Going down the listing below, print exactly each line from the one with "For every named" up to and including the one with "[Language Setting]", and skip the rest.

(Excerpted data):

▶

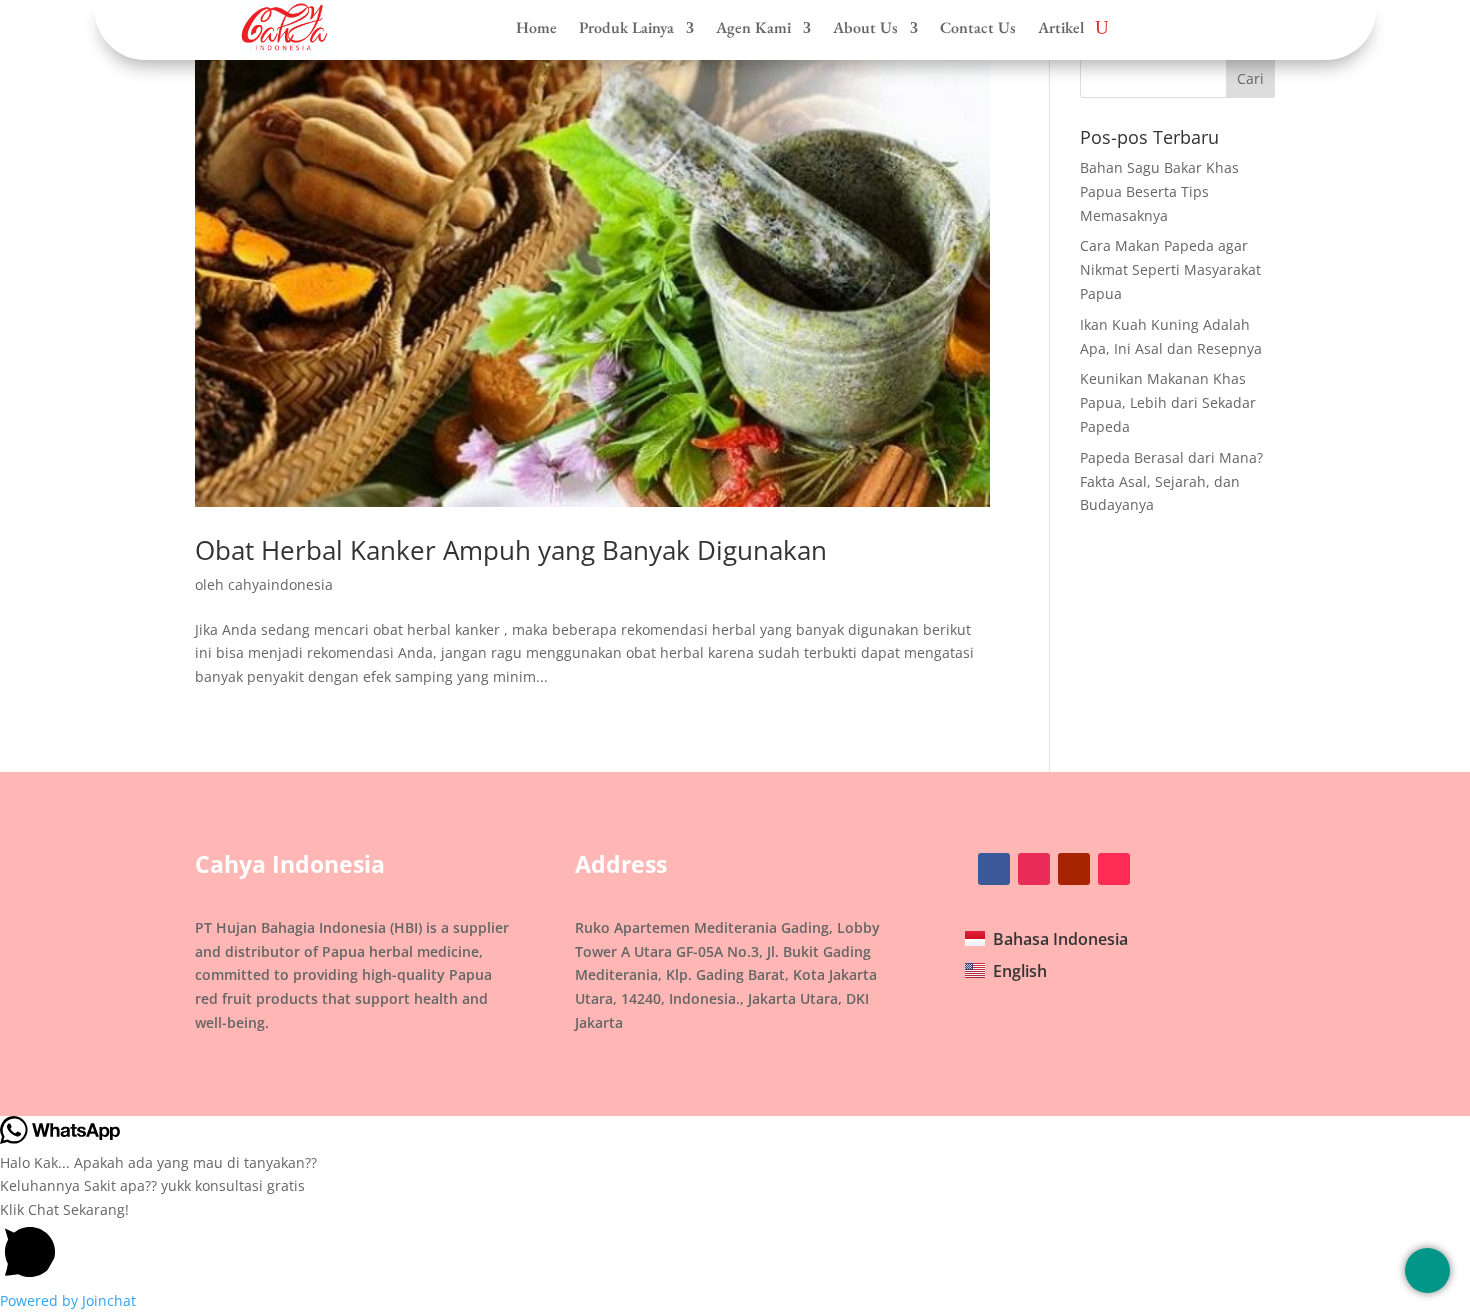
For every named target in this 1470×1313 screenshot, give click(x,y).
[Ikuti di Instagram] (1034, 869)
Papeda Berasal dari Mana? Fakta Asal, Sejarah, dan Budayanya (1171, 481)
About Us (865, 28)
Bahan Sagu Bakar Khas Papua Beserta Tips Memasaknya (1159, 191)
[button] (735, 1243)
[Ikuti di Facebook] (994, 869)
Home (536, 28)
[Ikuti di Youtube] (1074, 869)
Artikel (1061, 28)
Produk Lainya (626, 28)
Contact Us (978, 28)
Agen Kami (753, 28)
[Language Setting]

◀
▶

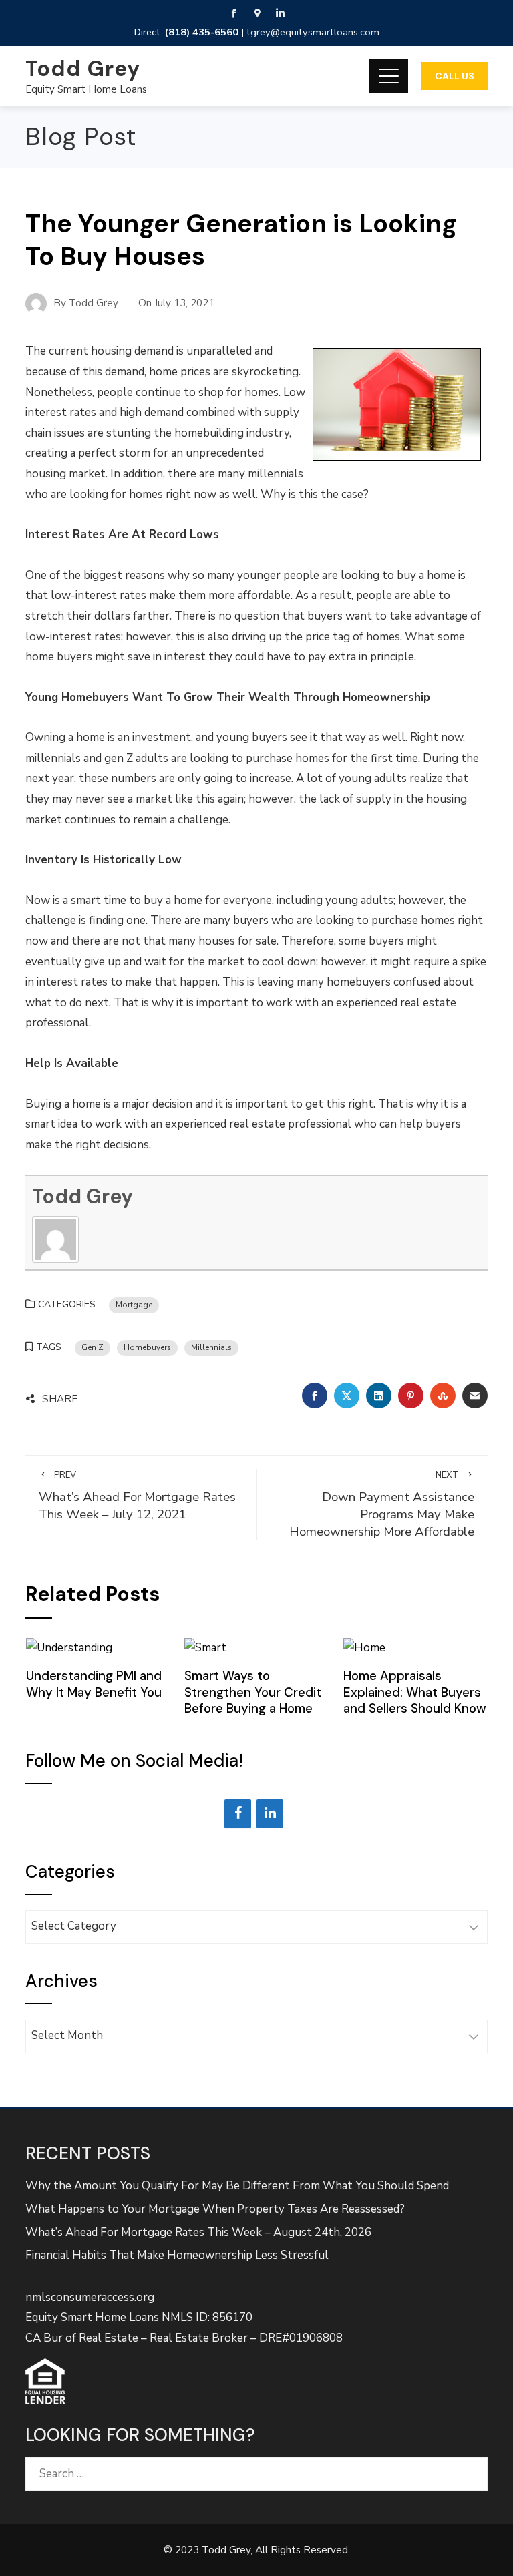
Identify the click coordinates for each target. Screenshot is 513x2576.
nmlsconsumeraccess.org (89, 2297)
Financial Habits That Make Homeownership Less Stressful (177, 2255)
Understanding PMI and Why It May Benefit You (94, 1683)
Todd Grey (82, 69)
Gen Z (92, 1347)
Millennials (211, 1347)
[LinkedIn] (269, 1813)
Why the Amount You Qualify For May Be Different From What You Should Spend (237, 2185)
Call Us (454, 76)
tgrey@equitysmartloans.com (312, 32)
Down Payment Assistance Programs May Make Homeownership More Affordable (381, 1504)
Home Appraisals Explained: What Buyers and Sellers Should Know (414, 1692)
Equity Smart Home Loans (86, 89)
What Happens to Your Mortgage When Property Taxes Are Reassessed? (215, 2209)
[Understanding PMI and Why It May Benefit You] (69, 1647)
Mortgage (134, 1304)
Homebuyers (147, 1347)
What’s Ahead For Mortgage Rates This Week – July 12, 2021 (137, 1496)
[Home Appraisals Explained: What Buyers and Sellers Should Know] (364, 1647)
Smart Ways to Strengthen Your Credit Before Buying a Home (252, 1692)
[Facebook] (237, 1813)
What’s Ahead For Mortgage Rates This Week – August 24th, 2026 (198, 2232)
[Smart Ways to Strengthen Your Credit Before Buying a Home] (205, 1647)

◀
▶

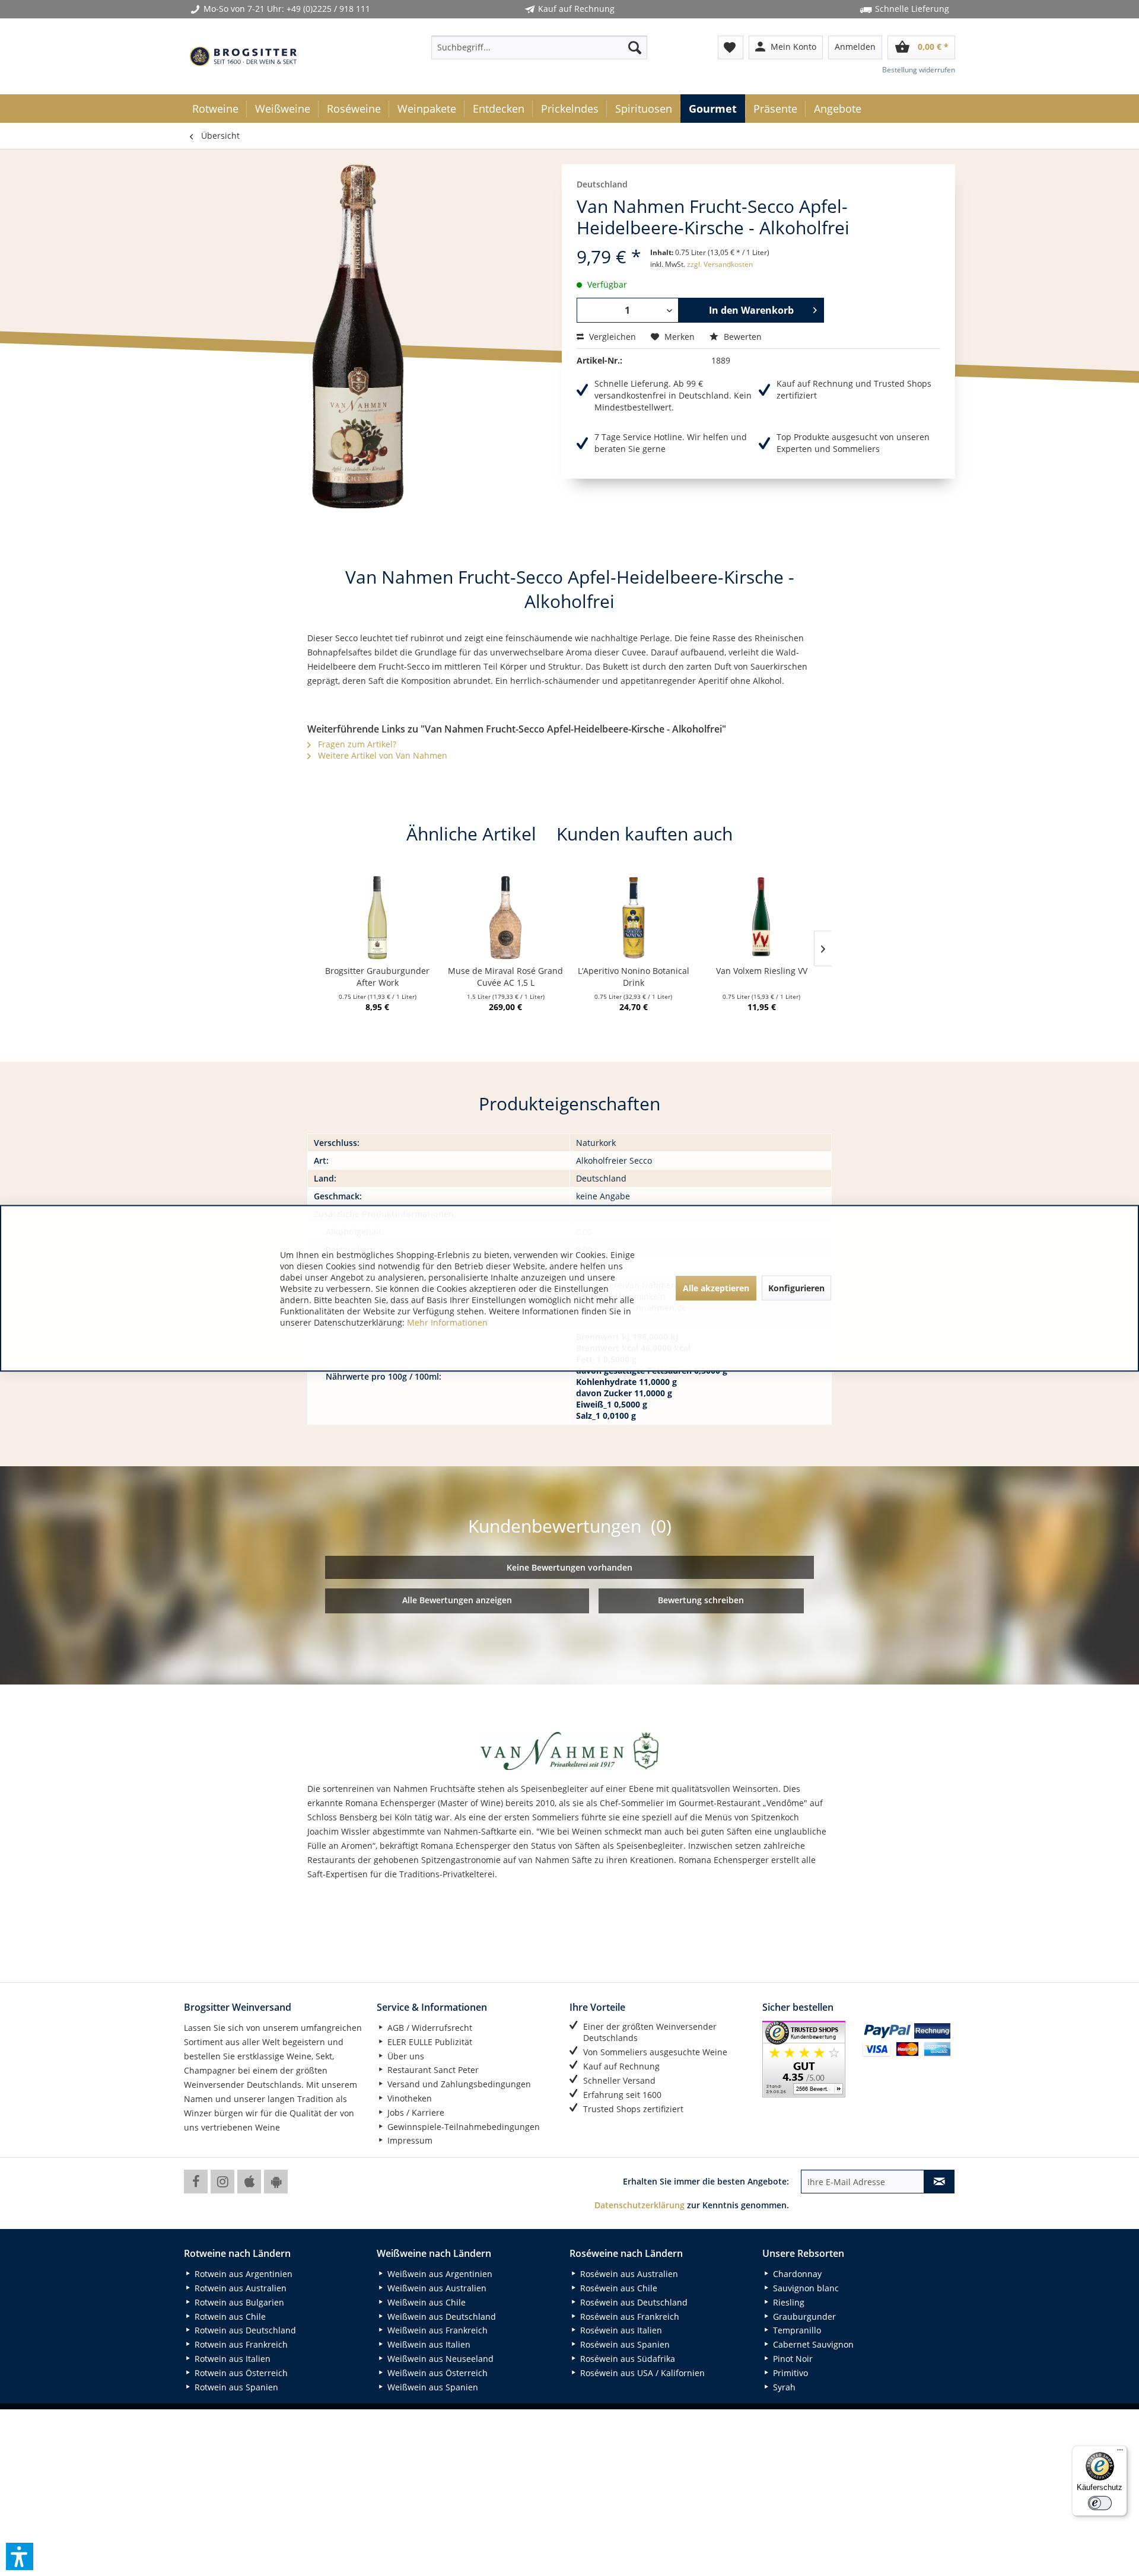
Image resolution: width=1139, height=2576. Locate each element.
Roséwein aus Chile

◀

(Solution to this task):
For every named target in this 1470×1313 screenshot, give click(x,y).
[Ikuti di Instagram] (1034, 869)
Papeda Berasal dari Mana? Fakta Asal, Sejarah, dan Budayanya (1171, 481)
About Us (865, 28)
Bahan Sagu Bakar Khas Papua Beserta Tips Memasaknya (1159, 191)
[button] (735, 1243)
[Ikuti di Facebook] (994, 869)
Home (536, 28)
[Ikuti di Youtube] (1074, 869)
Artikel (1061, 28)
Produk Lainya (626, 28)
Contact Us (978, 28)
Agen Kami (753, 28)
[Language Setting]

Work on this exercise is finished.